The Cypress Broke

By Mahmoud Darwish 1942–2008 Mahmoud Darwish

Translated By Fady Joudah

The cypress is the tree’s grief and not
                                 the tree, and it has no shadow because it is
                                 the tree’s shadow
                            
                                       Bassam Hajjar



The cypress broke like a minaret, and slept on
the road upon its chapped shadow, dark, green,
as it has always been. No one got hurt. The vehicles
sped over its branches. The dust blew
into the windshields ... / The cypress broke, but
the pigeon in a neighboring house didn’t change
its public nest. And two migrant birds hovered above
the hem of the place, and exchanged some symbols.
And a woman said to her neighbor: Say, did you see a storm?
She said: No, and no bulldozer either ... / And the cypress
broke.
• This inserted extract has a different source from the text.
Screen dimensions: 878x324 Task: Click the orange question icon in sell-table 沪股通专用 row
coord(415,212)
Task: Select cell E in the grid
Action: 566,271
And those passing by the wreckage said:
Maybe it got bored with being neglected, or it grew old
with the days, it is long like a giraffe, and little
in meaning like a dust broom, and couldn’t shade two lovers.
And a boy said: I used to draw it perfectly,
its figure was easy to draw. And a girl said: The sky today
is incomplete because the cypress broke.
And a young man said: But the sky today is complete
because the cypress broke. And I said
to myself: Neither mystery nor clarity,
the cypress broke, and that is all
there is to it: the cypress broke!

Mahmoud Darwish, "The Cypress Broke" from The Butterfly’s Burden. Copyright © 2008 by Mahmoud Darwish, English translation by Fady Joudah.  Reprinted by permission of Copper Canyon Press. www.coppercanyonpress.org

Source: The Butterfly’s Burden (Copper Canyon Press, 2007)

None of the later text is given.